— TASK TO COMPLETE —
List each line in the listing below that contains the word "Given".

— DATA EXCERPTS —
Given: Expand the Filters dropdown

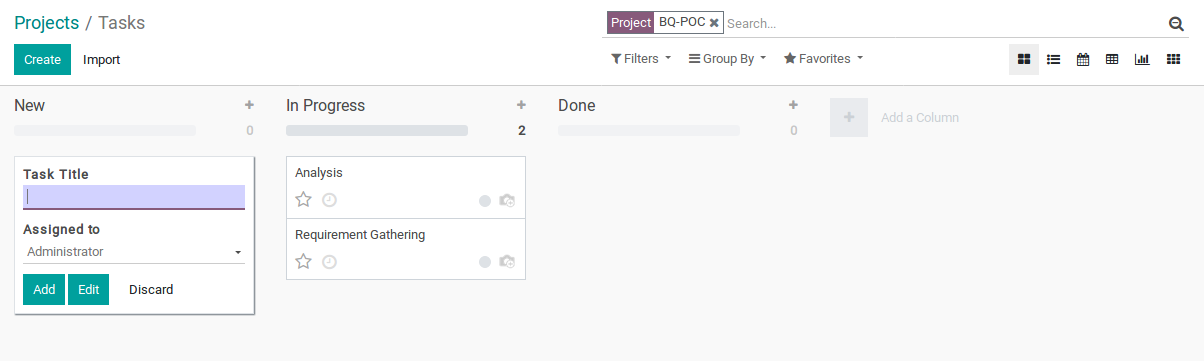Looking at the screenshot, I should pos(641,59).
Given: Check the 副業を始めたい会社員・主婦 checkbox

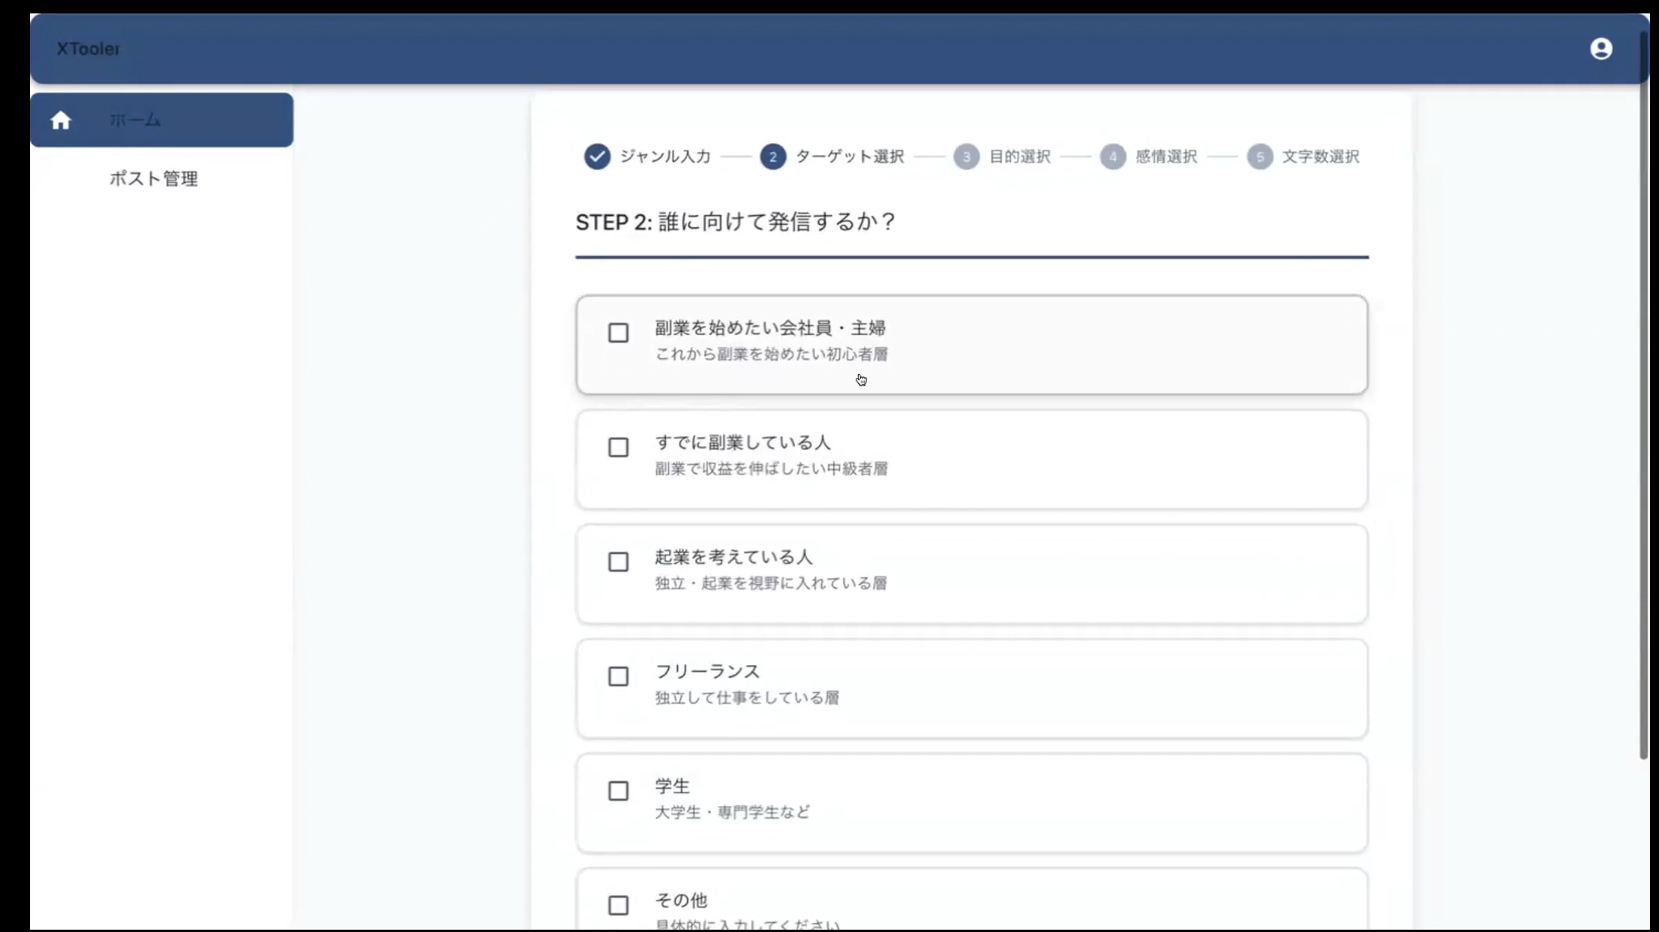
...
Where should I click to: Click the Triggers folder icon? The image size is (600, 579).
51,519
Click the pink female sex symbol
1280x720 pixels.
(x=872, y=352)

— RESPONSE TO THE TASK —
Given: Expand the Filters dropdown
Given: Check the 副業を始めたい会社員・主婦 checkbox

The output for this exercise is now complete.